%%
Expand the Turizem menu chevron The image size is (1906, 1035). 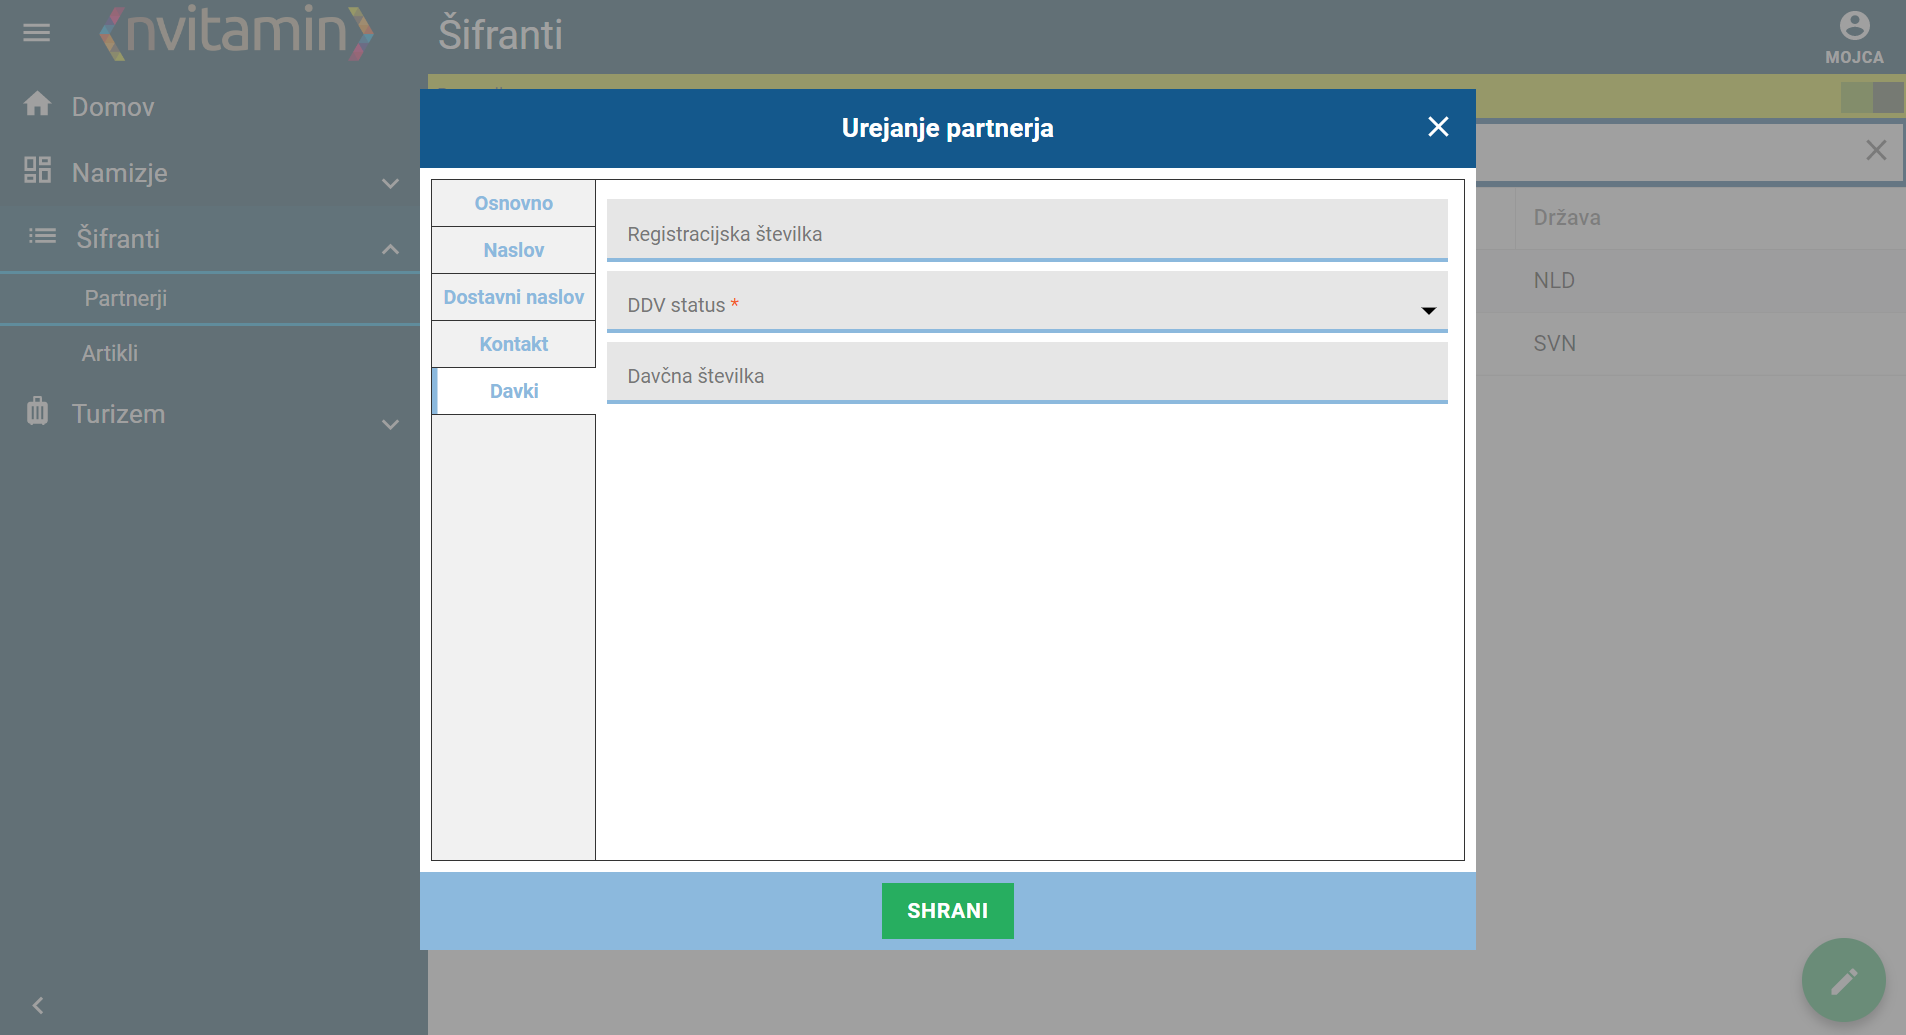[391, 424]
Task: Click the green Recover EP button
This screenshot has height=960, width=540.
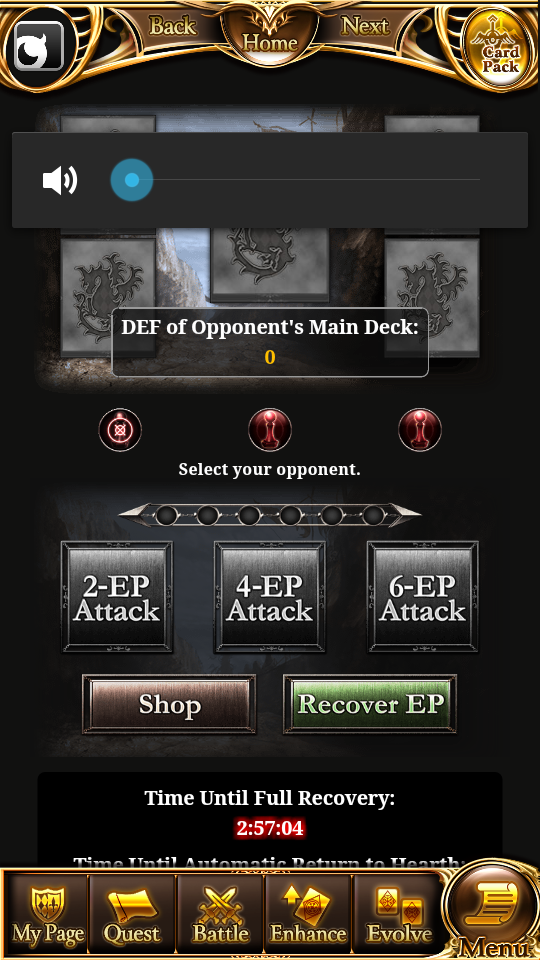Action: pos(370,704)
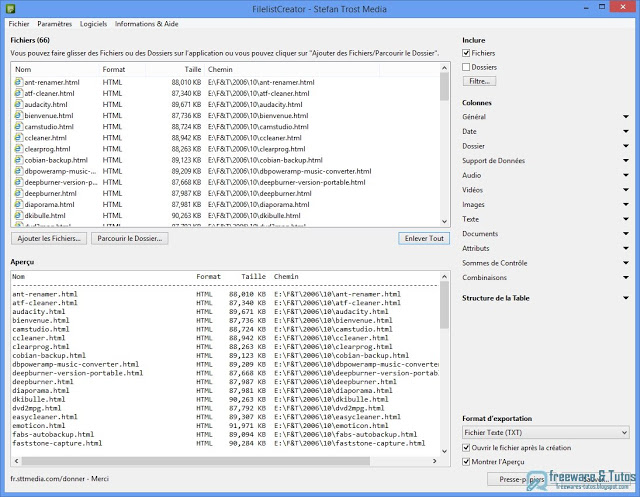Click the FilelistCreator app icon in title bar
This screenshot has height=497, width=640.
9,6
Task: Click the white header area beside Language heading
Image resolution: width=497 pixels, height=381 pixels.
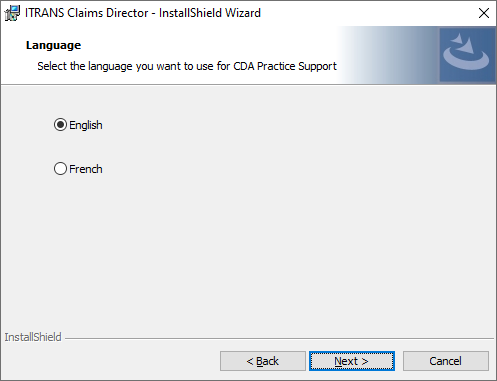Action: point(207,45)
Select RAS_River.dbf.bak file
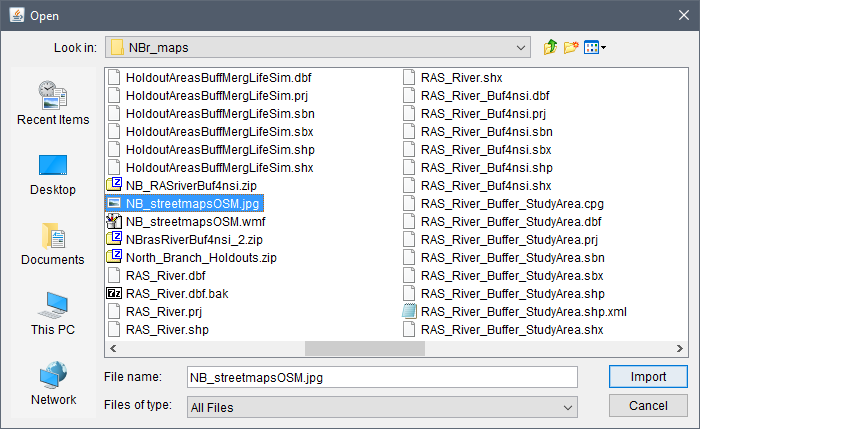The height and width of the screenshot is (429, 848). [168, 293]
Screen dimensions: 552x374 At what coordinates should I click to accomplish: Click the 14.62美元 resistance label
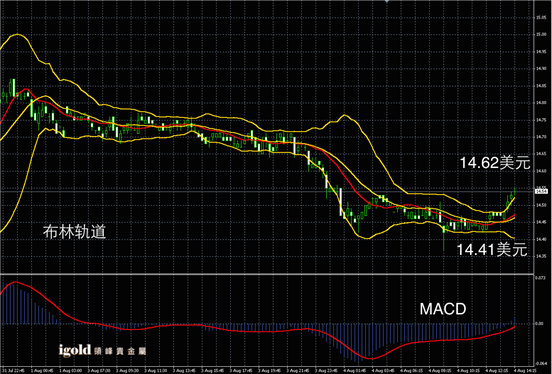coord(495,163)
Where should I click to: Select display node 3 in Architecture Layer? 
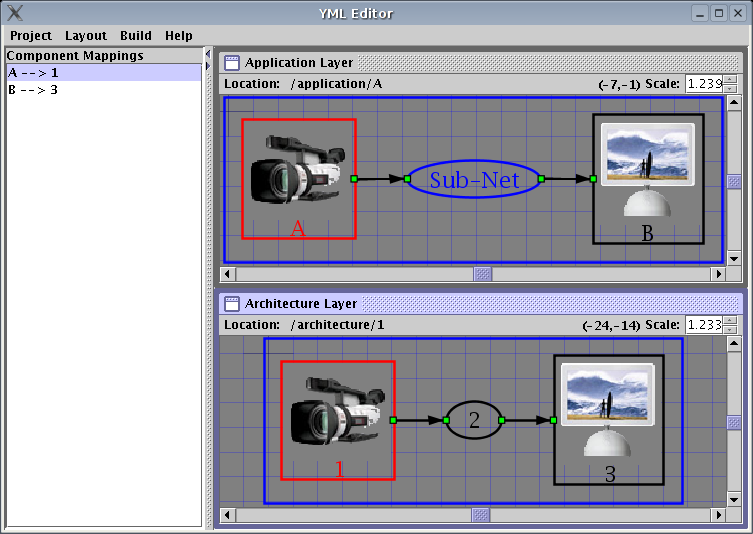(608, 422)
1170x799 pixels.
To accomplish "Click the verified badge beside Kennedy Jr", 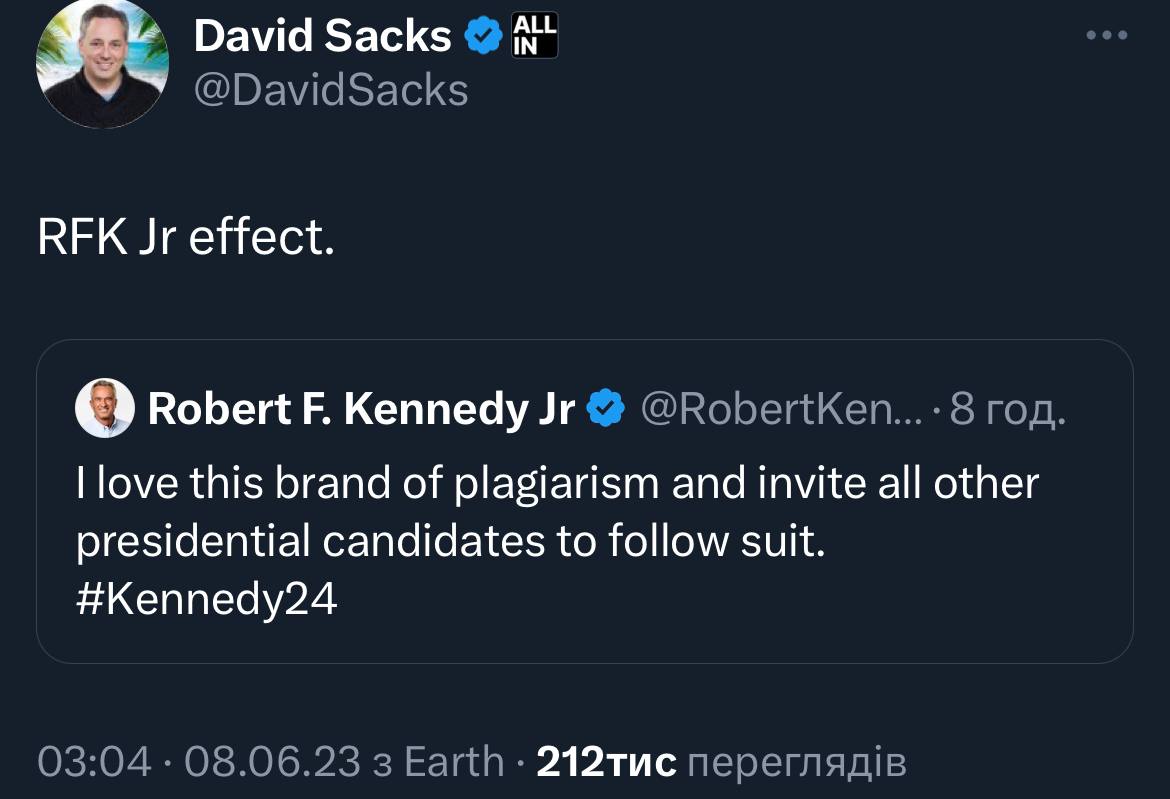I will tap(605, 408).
%%
Where a line of the entries contains "Task", report that line.

Task: Click the green Recover EP button
Task: Click the white header area beside Language heading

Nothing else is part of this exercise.